En vérité, on pourrait trouver de nombreux exemples, moins graves et pourtant tout aussi symptomatiques dans la réalité de chaque jour. L'Ecriture Sainte nous révèle que l'énergie capable de mettre le monde en mouvement n'est pas une force anonyme et aveugle, mais l'action de "l'Esprit de Dieu qui planait sur les eaux" (Gn 1,2) au début de la création. Et Jésus Christ a "apporté sur la terre" non pas la force vitale qui l'habitait déjà, mais l'Esprit Saint, c'est-à-dire l'amour de Dieu qui "renouvelle la face de la terre" en la purifiant du mal et en la libérant de la domination de la mort (cf. Ps 103,29-30/104, 29-30). Ce "feu" pur, essentiel et personnel, le feu de l'amour est descendu sur les apôtres, réunis dans la prière avec Marie au Cénacle, pour faire de l'Eglise le prolongement de l'oeuvre rénovatrice du Christ.

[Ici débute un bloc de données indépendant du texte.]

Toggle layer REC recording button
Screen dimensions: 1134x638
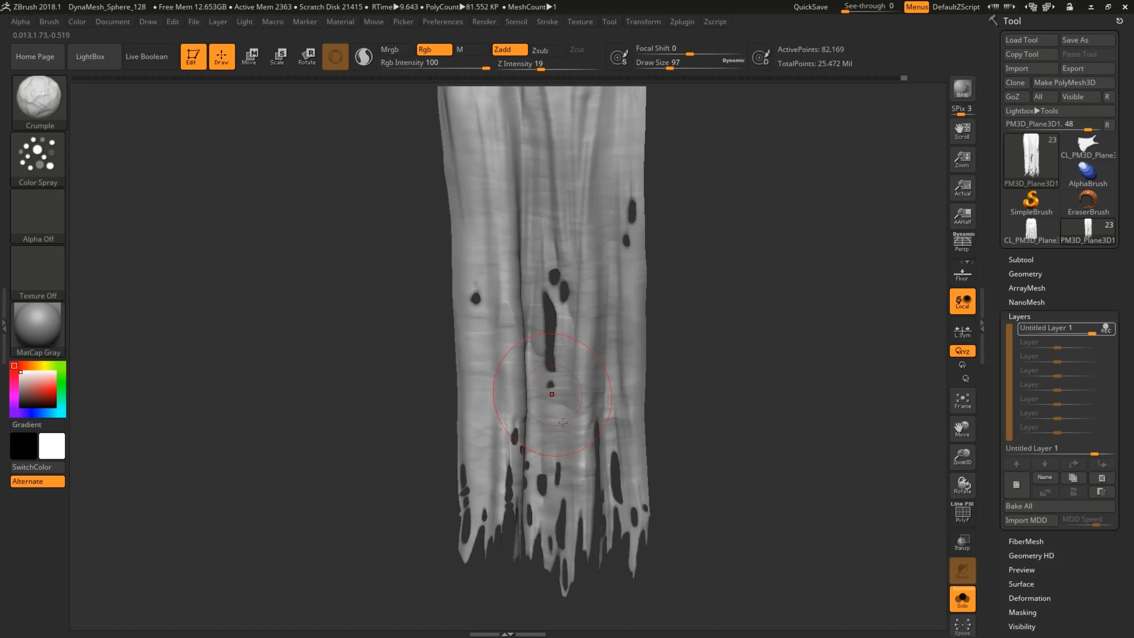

Enfin, une dernière réflexion tirée du récit des Actes des Apôtres: l'Esprit Saint vainc la peur. Nous savons que les disciples s'étaient réfugiés au Cénacle après l'arrestation de leur Maître et y étaient restés enfermés par peur de subir le même sort. Après la résurrection de Jésus, leur peur ne disparaît pas à l'improviste. Mais voilà qu'à Pentecôte, lorsque l'Esprit Saint se posa sur eux, ces hommes sortirent sans peur et commencèrent à annoncer à tous la bonne nouvelle du Christ crucifié et ressuscité. Ils n'avaient pas peur, parce qu'ils se sentaient entre les mains du plus fort. Oui, chers frères et soeurs, l'Esprit de Dieu, là où il entre, chasse la peur; il nous fait savoir et sentir que nous sommes entre les mains d'une Toute-Puissance d'amour: quoi qu'il arrive, son amour infini ne nous abandonne pas. C'est ce que montrent le témoignage des martyrs, le courage des confesseurs de la foi, l'élan intrépide des missionnaires, la franchise des prédicateurs, l'exemple de tous les saints, certains même adolescents et enfants. C'est ce que révèle l'existence même de l'Eglise, qui, en dépit des limites et des fautes des hommes, continue de traverser l'océan de l'histoire, poussée par le souffle de Dieu, et animée par son feu purificateur. Avec cette foi et cette joyeuse espérance, nous répétons aujourd'hui, par l'intercession de Marie: "Envoie ton Esprit, Seigneur, qu'il renouvelle la face de la terre".